El armado comenzó por el equipo artístico. El primer nombre fue Maxi Pérez, que tenía una operación pendiente y se sumó como director artístico con el proceso en marcha. En letras convocó a Christian “Hueso” Ibarzábal y Eduardo Rigau, y luego fue por varios ex Asaltantes: Luis Ortiz, Agustín Pittaluga, Matías Bravo, Pablo Riquero en la dirección escénica y la batería completa (Matías Castro, Matías Balbi y Adrián Boero).
El gran golpe fue el fichaje de Lucía Rodríguez, Figura Máxima del Carnaval 2023. No la conocía personalmente, pero su carisma y su talento le cerraban por todos lados. “Tiré la idea y le gustó a todo el grupo artístico. Será la primera mujer en integrar Patos Cabreros desde su fundación”, asegura.
Lucía le pidió un día para pensarlo y se lo dio, como había hecho con otros componentes. “Fui por ella y no quería perderla. A la noche siguiente me dio el sí y fue una alegría. Ya es parte de la familia”, comenta.
Salieron primeros en la exigente Prueba de Admisión y la ilusión está intacta, aunque Ferro sabe que compite contra murgas de gran nivel: “Siempre me armo para poder definir, pero le tengo un respeto enorme a la categoría. El resultado después pasa a ser un accidente”, se sincera.
La murga con historia que enamoró a Valeria Lynch
Con Patos Cabreros también se dio lujos impensados, como cantar junto a Valeria Lynch. “Fue divino cómo se dio. Fuimos teloneros de Marc Anthony en el Centenario, por una invitación del productor Rubén Yizmeyian. Veníamos de un 2015 precioso y lo coronamos cantando para más de 14 mil personas. Mientras estábamos en escena, vemos a una señora rubia en primera fila que se para y pide hablar con alguno de nosotros. Era Valeria”, recuerda.
Diego Sorondo, su productor, la llevó al back y el flechazo fue inmediato. “Nos hizo sentir sumamente importantes. Nos dijo: ‘Vine a ver un espectáculo y me voy llena de otro que no esperaba’. Ahí nos invitó a cantar con ella en el Palacio Peñarol. Te lo cuento y se me eriza la piel”, dice. Los arreglos se hicieron por teléfono, ensayaron en su academia en Montevideo y luego llegó la invitación al Gran Rex.
“Fueron tres funciones a tope. La última coincidió con la final de la Copa América entre Argentina y Chile. Valeria nos mostraba mensajes: Mauricio Macri había quedado afuera y hasta Diego Maradona le había escrito porque quería ir. No podía hacer entrar a nadie más. No era por nosotros, claro, pero nos sentimos felices. Son cosas que quedan para siempre y se recuerdan en los asados de la murga”, resalta.
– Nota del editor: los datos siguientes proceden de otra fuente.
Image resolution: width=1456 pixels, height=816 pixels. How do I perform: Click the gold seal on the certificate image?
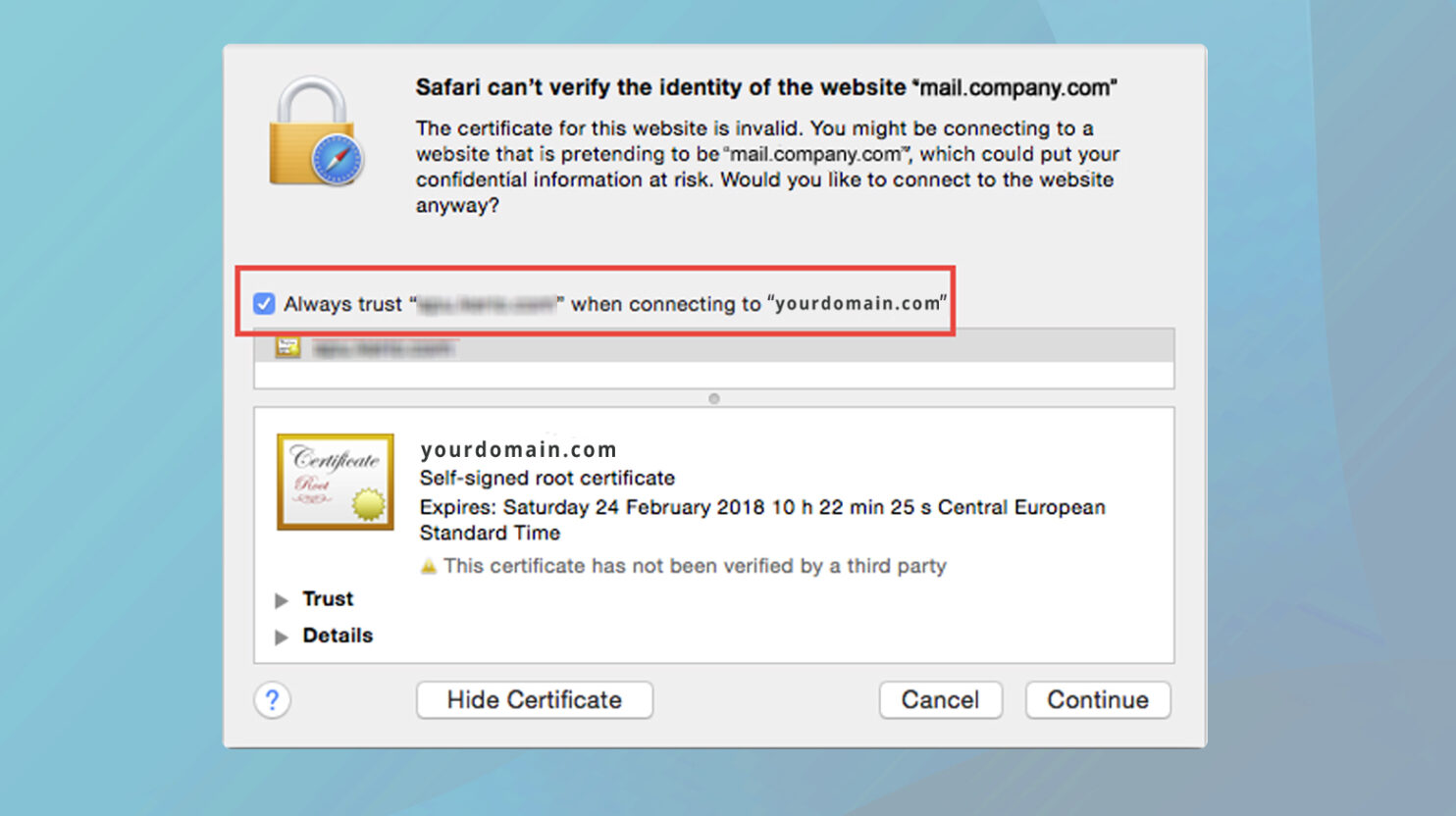pos(368,503)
Consciente del peso simbólico del título y del desafío que implica ser el director responsable de la murga más ganadora, Ferro mantiene un vínculo permanente con su historia. “Estoy siempre en contacto con la hija de Pepino y con historiadores de la murga. Nos tenemos que nutrir de eso porque no es solo un título: hay una historia atrás y es divino vivirla”. Y cierra con convicción: “Hay Patos para rato, si Dios quiere”.